Publié dans GHI - 04.12.13
L’Instruction publique. Le plus beau Département, le plus noble défi. Querelle centrale, celle qui sur tout devrait primer, puisqu’il s’agit de l’être humain, son accès à la connaissance, l’éveil de sa lucidité. Si un jour j’étais entré en politique, c’est pour ce ministère, et nul autre, que je me serais battu. Dans une autre vie, je le ferai. Et maintenant, je peux vous le dire : il m’est arrivé, ces dernières semaines, d’avoir peur. Oui, j’ai craint que le dicastère qui fut celui de Chavanne ne tombât en d’improbables mains. Au final, avec Mme Emery-Torracinta, ce ne sera pas le cas, et de loin. Il faut s’en féliciter : non seulement le pire est évité, mais nous ne sommes pas loin du meilleur.
Le meilleur ? J’eusse aimé que ce fût un radical, M. Longchamp ou M, Maudet. Mais le choix d’une socialiste, autre parti d’Etat et de mémoire, régalien, structurant, me convient parfaitement. Pour croire en l’Ecole de la République, il faut commencer par croire en l’Etat, non celui de la Providence, des guichets ni des tentacules, mais celui du projet commun que définit une société, dans sa dimension historique et mémorielle. Les radicaux et les socialistes y croient. Je perçois moins cela dans des partis de souche libertaire, de gauche comme de droite d’ailleurs, ou dans d’autres, si extatiques de la famille, ou de la communauté, que leur horizon semble s’y figer.
Nous avons tous, chacun du demi-million de Genevois, chacun des huit millions de Suisses, une idée de l’école idéale. La mienne serait à ce point tissée d’Histoire, de poésie, de littérature et de musique, qu’elle serait adulée par les uns, rejetée pas d’autres, donc illusoire pour n’être pas assez rassembleuse. Laissons donc le détail des programmes, et contemplons l’ensemble. Aspirons, je vous prie, à une école simple et claire. Lisible. Avec des objectifs identifiables. Au primaire, au Cycle, au Post-obligatoire, et dans l’apprentissage. Plaidons, avec Jean Romain et une majorité de la Commission de l’enseignement, pour une Maturité qui soit moins une jungle d’options. Battons-nous pour une absolue priorité des affectations budgétaires au front de l’enseignement, et tant pis s’il faut dégraisser les états-majors.

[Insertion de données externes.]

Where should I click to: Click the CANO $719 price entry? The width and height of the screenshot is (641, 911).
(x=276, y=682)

Respectons, valorisons autour de nous le métier d’enseignant. Donnons à nos jeunes l’envie de l’exercer. Car enfin, point n’est besoin d’avoir lu Péguy, Notre Jeunesse, Cahiers de la Quinzaine, pour se convaincre que ce métier est le plus beau du monde. Finissons-en avec une formation des maîtres qui, sous prétexte de science pédagogique, formate et nivelle plutôt que l’élever. Donnons au Post-obligatoire davantage de moyens, pour affronter la hausse des effectifs. Valorisons enfin les filières d’apprentissage. Replaçons, du moins quelques heures par semaine, les directeurs du primaire face à leurs élèves. En un mot, rétablissons la confiance.

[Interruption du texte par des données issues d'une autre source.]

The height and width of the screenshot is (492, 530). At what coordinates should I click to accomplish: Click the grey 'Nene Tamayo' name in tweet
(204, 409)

Cela, bien sûr, ne se décrète pas, mais se gagne et se mérite sur le terrain. Ce que doit faire le politique, c’est montrer son soutien. Donner des signaux de très grande attention à la chose scolaire, en prouvant bien qu’il la place au centre de ses attentions. Il s’agit de nos enfants. Et du destin de notre société.